• _AIM OF THE EXERCISE_: Here the job is to copy the data exactly and to exclude every image from it.

········

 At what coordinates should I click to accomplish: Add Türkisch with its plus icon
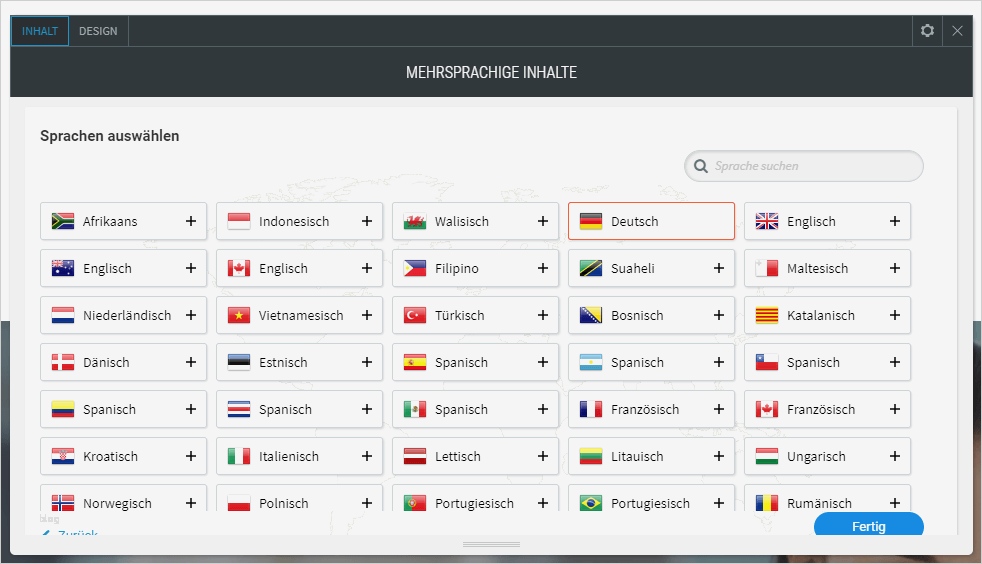[543, 315]
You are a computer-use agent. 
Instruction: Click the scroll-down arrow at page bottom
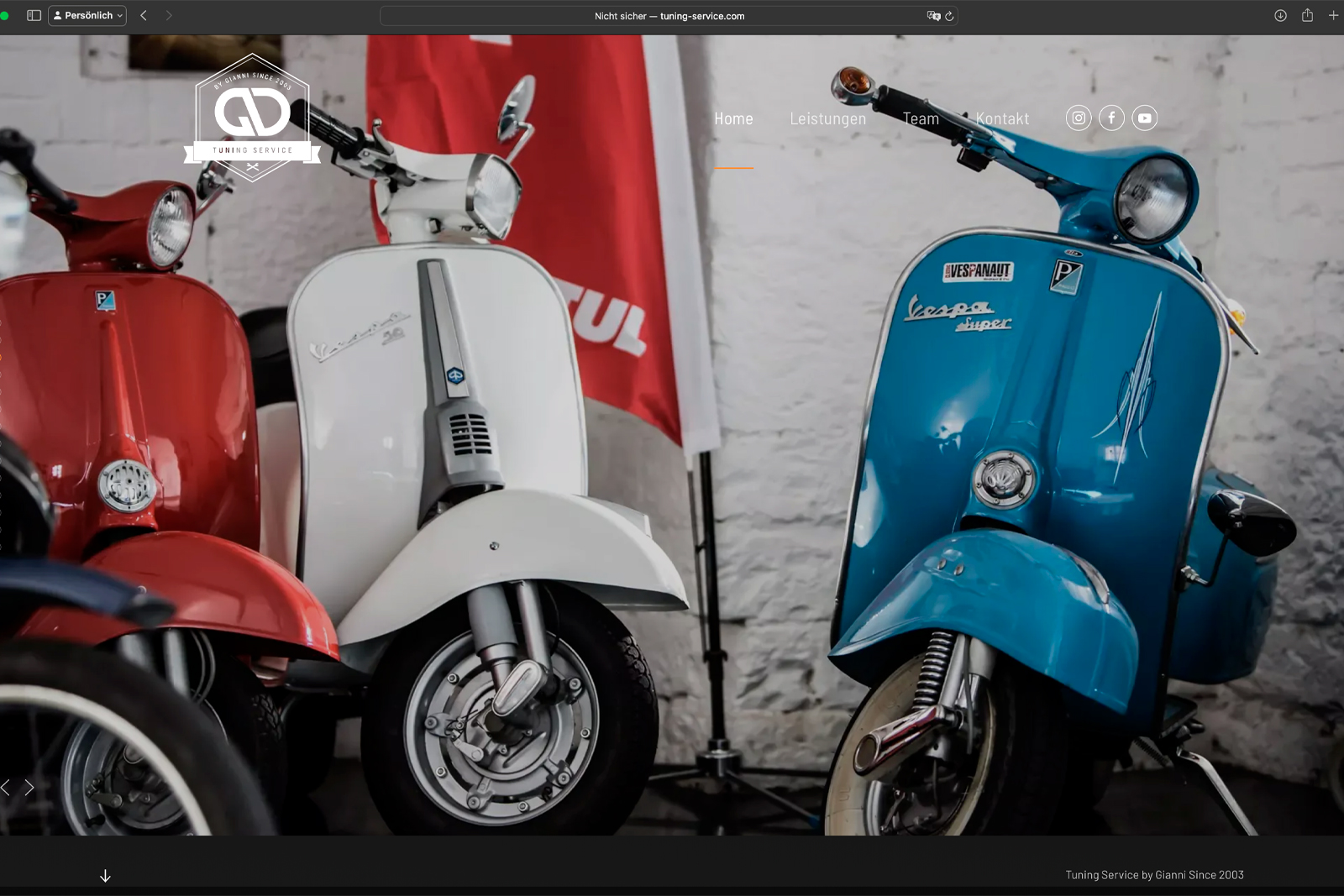click(105, 876)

········

• _ANSWER BELOW_:
 At what coordinates should I click to accomplish: Add Türkisch with its plus icon
[543, 315]
You are a computer-use agent. 
Instruction: Click the scroll-down arrow at page bottom
click(105, 876)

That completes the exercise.